Yeah. And, more concretely, it represents business opportunities for a smaller company that didn’t exist when there was more monumental hegemony among the big players in our industry, like in the nineties. And now the business model that had allowed those big companies to prosper the way they had is in peril. That creates opportunities for smaller companies. That disruption is a positive for players like Agate that are small and otherwise would have been more shut out from opportunity by the status quo that existed before the change began to happen. And that’s very much the way we’ve tried to approach it.
You’re more agile?
I hope so.
You can take more risks?
I think we can take more risks is a good way to describe it. I hope we’re more agile. Success is inhibiting for big companies. It’s very hard to dismantle a business model that has been so effective for a company for a long time. It’s very hard to see beyond the terms of that model and think, well, what are we going to do if things really start to change here? It’s almost like it blinkers you so that it’s difficult to really go hard after the unpredictable opportunities because you have to keep executing on the things that are making you so successful where you are right now; and that takes up a lot of your energy. You never want to kill the golden goose.
It must be gratifying to sit in this office, today.
I’m immensely gratified by the outcome of everything that’s happened with Agate, and it is not something that I talk about a lot. I grew up with a lot of modesty about these kinds of things. The company has been successful. This is not tech industry success or anything like that. But I feel most fortunate that I was able to create the circumstances that I wanted for my career and my life. I own a home; I’ve raised a family; I have a job that I love that I was able to create and shape out of nothing, and those are the things that matter the most to me.
And now Agate is furnishing a livelihood for 17 other people, which is something else that I’m very gratified by, and I’ve also hired and trained 50 interns over the past 11 years and helped get them started on what I hope are meaningful and rewarding careers. That’s something I’m very interested in and think is very valuable.
What is it you are hoping or trying to teach your children about money?

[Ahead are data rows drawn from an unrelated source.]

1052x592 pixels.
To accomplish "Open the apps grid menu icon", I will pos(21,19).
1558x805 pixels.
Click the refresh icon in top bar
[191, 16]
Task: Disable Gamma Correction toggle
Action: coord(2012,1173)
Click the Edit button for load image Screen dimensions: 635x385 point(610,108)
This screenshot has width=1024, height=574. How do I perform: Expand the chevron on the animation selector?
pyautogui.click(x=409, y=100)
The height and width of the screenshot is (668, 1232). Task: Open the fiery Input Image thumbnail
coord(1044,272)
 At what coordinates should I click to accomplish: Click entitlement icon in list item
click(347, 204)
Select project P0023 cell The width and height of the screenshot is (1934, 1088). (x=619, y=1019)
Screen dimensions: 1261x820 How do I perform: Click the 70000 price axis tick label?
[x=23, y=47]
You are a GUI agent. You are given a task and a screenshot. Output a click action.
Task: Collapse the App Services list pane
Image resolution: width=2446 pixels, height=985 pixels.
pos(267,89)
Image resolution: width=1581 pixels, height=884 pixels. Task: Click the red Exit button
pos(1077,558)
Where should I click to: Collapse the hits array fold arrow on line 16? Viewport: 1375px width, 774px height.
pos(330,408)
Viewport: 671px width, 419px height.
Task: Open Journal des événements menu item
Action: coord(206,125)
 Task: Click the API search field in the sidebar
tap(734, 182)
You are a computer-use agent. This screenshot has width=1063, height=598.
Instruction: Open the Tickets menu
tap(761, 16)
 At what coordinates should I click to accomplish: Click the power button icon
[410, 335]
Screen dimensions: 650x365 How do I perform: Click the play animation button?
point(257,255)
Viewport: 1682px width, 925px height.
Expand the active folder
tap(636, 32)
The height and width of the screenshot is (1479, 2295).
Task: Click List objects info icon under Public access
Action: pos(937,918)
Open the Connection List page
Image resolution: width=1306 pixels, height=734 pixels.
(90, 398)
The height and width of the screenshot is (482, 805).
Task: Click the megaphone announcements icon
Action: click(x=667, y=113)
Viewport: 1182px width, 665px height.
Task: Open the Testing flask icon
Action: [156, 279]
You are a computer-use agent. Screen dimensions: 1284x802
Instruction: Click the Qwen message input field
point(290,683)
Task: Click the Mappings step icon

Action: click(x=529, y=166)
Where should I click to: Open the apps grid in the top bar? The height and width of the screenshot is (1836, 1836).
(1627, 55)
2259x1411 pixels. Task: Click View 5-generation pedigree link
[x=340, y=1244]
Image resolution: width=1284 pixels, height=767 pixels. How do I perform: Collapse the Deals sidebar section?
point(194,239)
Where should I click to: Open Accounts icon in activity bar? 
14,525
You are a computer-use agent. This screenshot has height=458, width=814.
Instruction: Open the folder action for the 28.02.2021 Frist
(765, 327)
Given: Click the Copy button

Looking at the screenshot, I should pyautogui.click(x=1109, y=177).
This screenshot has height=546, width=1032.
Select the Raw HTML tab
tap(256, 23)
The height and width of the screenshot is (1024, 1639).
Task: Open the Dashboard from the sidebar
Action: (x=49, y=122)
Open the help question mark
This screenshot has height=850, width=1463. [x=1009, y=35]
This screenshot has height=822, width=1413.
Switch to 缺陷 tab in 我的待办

I hope I’ve provided an example to my children about how you can pursue these kinds of opportunities and find success with them, and I hope I’ve provided an example for them about hard work. When I was working at home, my children had a front row seat as I was starting a company, because I started it in our basement. They got to see what I was doing and how I was doing it. That was an example to them, that yeah, this is something that people can do.